* [Record extracts]:
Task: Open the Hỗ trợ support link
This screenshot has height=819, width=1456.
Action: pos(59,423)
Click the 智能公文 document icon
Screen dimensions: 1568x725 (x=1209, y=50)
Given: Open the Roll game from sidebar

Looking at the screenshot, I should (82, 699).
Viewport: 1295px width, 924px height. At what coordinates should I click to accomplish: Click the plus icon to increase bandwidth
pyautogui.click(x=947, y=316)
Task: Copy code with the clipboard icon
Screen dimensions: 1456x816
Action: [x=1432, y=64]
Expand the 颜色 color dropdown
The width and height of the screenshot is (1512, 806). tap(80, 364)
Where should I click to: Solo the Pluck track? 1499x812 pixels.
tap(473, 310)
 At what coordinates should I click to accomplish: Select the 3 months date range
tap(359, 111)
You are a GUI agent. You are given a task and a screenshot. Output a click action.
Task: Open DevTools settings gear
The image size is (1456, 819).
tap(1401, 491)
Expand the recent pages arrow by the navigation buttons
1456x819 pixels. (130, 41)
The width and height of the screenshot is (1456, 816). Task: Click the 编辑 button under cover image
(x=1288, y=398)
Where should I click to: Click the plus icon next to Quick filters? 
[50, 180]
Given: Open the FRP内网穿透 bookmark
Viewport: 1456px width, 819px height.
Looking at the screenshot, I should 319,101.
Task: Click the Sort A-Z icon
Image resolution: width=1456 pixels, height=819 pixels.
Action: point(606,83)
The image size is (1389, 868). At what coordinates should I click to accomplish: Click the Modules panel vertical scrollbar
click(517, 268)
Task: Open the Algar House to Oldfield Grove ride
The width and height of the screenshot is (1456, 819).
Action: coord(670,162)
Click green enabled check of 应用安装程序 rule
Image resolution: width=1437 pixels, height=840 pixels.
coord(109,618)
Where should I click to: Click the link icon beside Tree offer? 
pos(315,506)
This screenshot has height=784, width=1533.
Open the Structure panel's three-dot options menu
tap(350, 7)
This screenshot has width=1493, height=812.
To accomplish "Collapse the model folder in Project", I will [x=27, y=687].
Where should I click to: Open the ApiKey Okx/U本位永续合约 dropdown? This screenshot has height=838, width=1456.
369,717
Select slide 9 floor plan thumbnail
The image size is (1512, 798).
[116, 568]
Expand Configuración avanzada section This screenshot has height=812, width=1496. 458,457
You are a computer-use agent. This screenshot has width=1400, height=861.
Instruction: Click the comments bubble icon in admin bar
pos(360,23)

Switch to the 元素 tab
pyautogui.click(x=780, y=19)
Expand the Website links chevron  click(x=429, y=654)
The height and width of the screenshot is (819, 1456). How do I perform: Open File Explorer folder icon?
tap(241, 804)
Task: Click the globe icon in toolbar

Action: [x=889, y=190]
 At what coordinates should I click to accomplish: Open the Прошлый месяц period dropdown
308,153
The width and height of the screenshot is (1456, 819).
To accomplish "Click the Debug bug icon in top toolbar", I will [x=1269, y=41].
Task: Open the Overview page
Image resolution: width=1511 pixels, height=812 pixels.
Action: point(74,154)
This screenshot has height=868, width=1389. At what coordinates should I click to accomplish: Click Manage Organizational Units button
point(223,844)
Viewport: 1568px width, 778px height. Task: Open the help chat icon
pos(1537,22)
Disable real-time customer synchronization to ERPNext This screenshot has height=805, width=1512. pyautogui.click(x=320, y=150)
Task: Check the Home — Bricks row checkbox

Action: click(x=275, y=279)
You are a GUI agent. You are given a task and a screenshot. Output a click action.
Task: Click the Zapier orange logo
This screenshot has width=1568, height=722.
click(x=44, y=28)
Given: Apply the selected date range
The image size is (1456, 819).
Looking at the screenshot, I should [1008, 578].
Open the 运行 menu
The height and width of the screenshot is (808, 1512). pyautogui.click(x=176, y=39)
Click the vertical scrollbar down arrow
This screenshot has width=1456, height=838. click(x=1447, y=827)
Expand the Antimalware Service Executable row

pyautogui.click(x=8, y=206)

* [About this task]: Whenever a line holds "will", it counts; state the total for the records and add nothing.

* [Output below]: 2